** Task **
Gather each line in the entries below that contains the word "height", and copy those lines out in full.

** Stored records **
---------------
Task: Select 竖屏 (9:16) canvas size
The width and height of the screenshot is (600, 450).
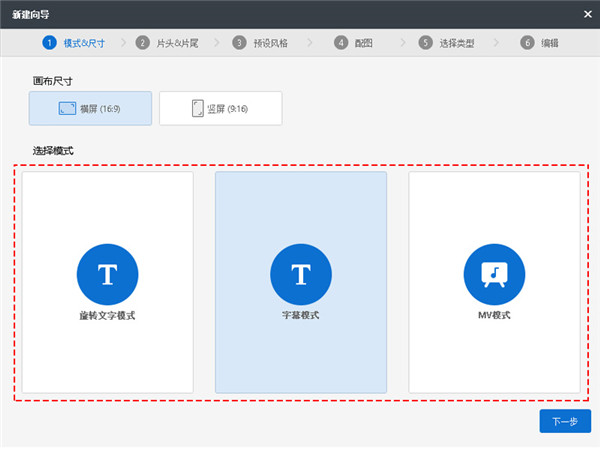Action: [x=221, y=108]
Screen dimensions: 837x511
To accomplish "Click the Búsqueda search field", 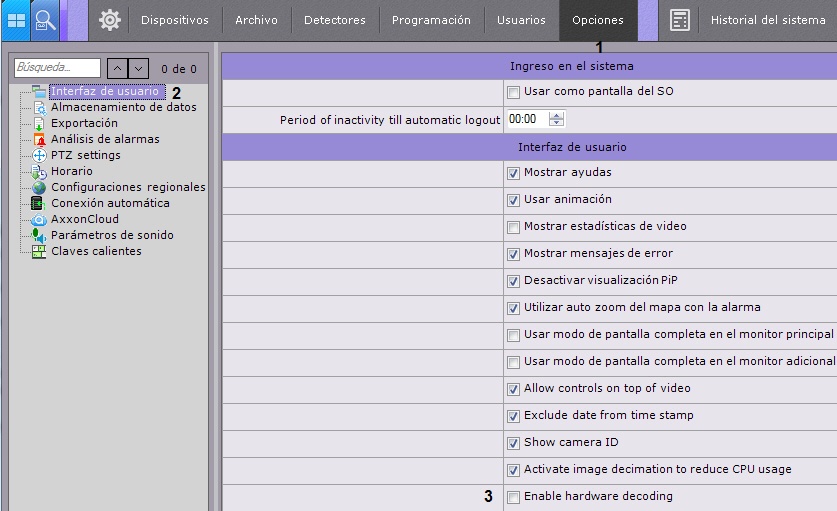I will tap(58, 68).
---------------
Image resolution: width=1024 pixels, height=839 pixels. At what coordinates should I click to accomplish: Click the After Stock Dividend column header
---------------
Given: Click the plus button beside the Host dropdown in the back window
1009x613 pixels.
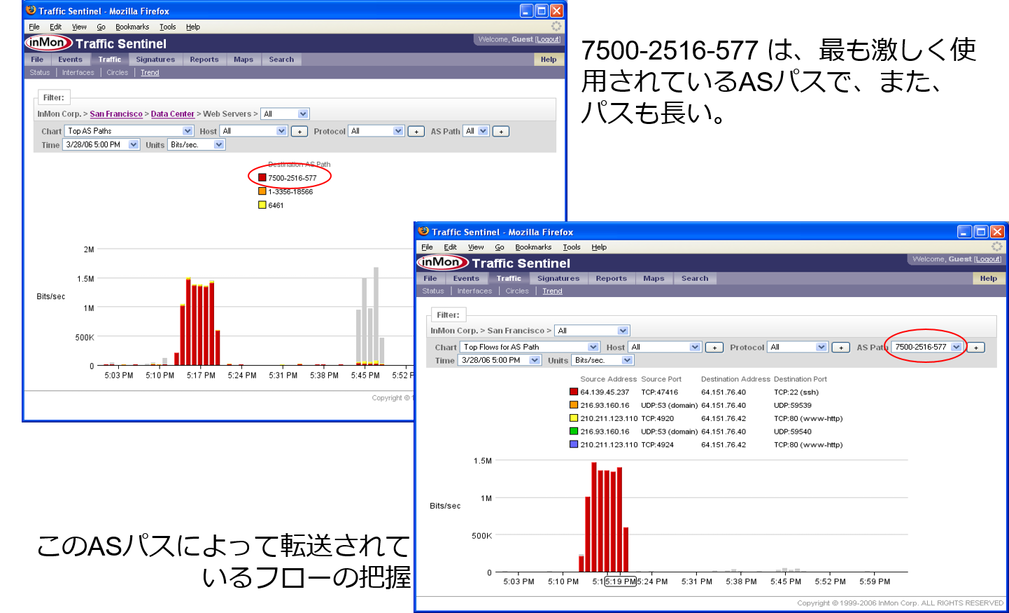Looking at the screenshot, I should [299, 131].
---------------
** Task response **
The width and height of the screenshot is (600, 450).
Image resolution: width=1024 pixels, height=839 pixels. At what coordinates should I click to accomplish: Click the After Stock Dividend column header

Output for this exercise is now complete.